Judith van Wanroij et Stéphanie D’Oustrac |
Bien moins connue que la seconde Iphigénie qui situe l’action en Tauride, Iphigénie en Aulide (1774) est le tout premier ouvrage lyrique composé en français par Gluck, à la demande de Marie-Antoinette, son ancienne élève à Vienne. L’ouverture très réussie annonce le drame à venir par ses fulgurances intempestives, révélatrices de l’instinct théâtral affirmé de Gluck : la direction enthousiaste de Julien Chauvin joue l’épure et la clarté des lignes dans l’introduction lente, mystérieuse, avant d’animer son orchestre par des attaques sèches, des dialogues aériens entre les pupitres. Son engagement et ses tempi vifs permettent de bien unifier les différents matériaux, qui donnent un aspect séquentiel parfois déroutant, et ce bien au-delà de la seule ouverture. Avec ce premier essai parisien, Gluck tente d’innover par sa recherche sur les ruptures de ton et les transitions audacieuses, qui se manifeste par une attention soutenue au rebond rythmique et à l’allègement des textures. Malheureusement, le premier acte bavard s’enlise dans une musique trop souvent doucereuse, autour d’une inspiration manifestement peu stimulée par un livret faible et répétitif. Gluck s’enflamme davantage après l’entracte, lorsque l’étau se resserre autour d’Iphigénie, tout en multipliant les audaces formelles (nombreux duos, trios et ensembles, avec une place conséquente du choeur).

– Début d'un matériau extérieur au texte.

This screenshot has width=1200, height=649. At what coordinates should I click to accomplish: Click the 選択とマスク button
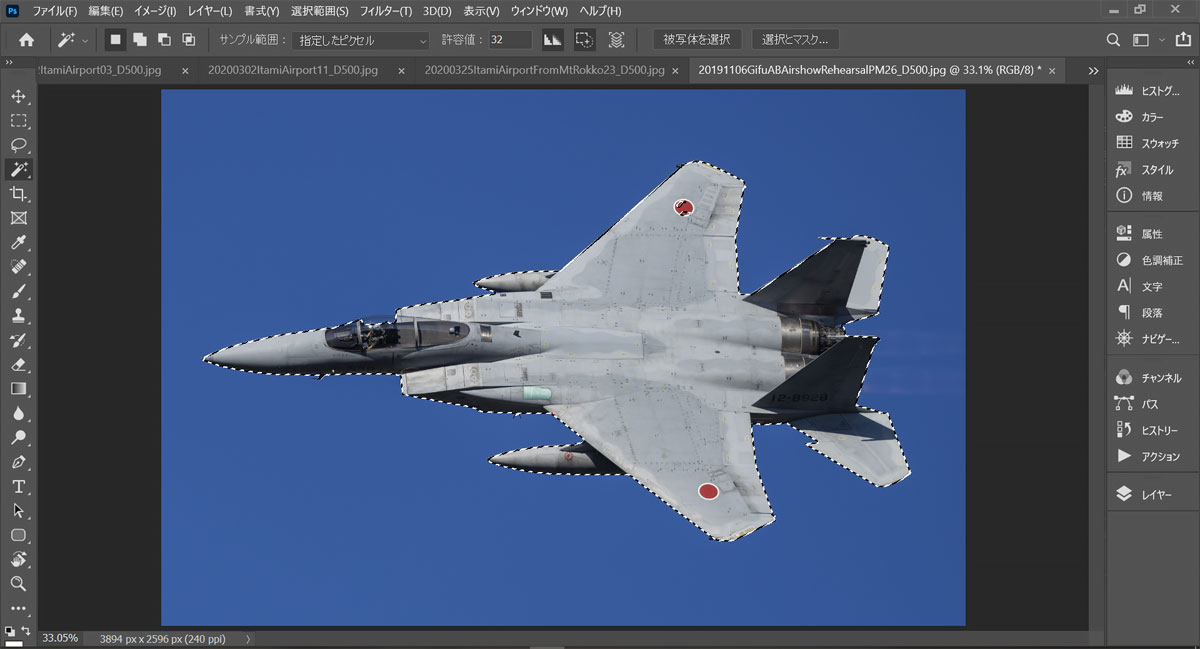click(795, 40)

C’est tout particulièrement le brio des airs dévolus à Achille qui impressionne tout du long, d’autant que la prestation de haute volée de Cyrille Dubois donne le frisson à force d’investissement dramatique. Son timbre éclatant, de même que son émission claire et bien projetée, sont toujours au service du sens, avec une diction millimétrée – un atout toujours aussi décisif pour le ténor français. Tout aussi impressionnante dans l’éclat, Stéphanie D’Oustrac fait montre d’un tempérament saisissant d’autorité qui colle parfaitement à son rôle de mère outragée, et ce malgré des approximations techniques, ici et là, qui occasionnent quelques rudesses. Davantage maitresse de son placement de voix, Judith van Wanroij sculpte les mots avec un amour de la langue (faisant oublier ses origines non francophones), d’une élégante rondeur, même si elle est davantage à la peine dans la tessiture grave, très sollicitée après l’entracte.

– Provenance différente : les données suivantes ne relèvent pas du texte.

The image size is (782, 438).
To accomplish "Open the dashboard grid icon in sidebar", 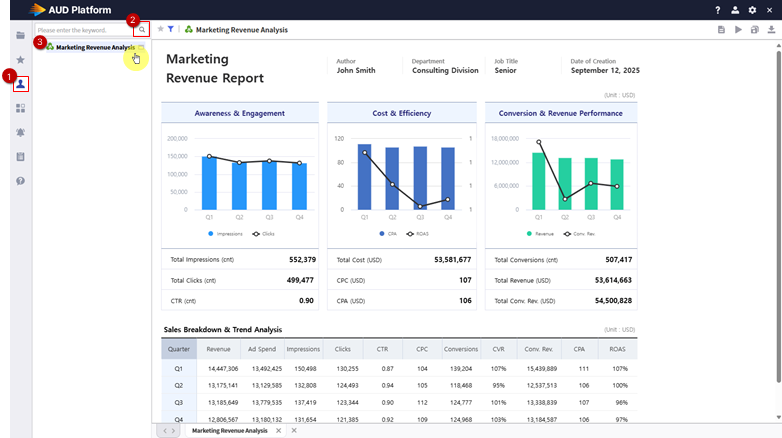I will click(x=20, y=108).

A ses côtés, Tassis Christoyannis fait valoir ses
habituelles qualités de noblesse de phrasés, même si on note un
démarrage difficile avec un vibrato trop présent, un manque de noirceur
dans certains passages. On lui préfère de loin la jeunesse vocale
rayonnante de Jean-Sébastien Bou, dans un rôle malheureusement trop
court, ou les réparties toujours finement ciselées de David Witczak, à
même de donner beaucoup de crédibilités à ses personnages. Outre
des seconds rôles bien distribués (tous sélectionnés parmi les
choristes), c’est précisément le choeur des Chantres du Centre de
musique baroque de Versailles
qui ravit à chacune de ses interventions, offrant un mélange de ferveur
d’ensemble et une myriade de détails individuels bienvenus. Piloté par le Centre de musique baroque
de Versailles, ce concert enregistré sur le vif sera diffusé
prochainement sur la chaîne TCE live.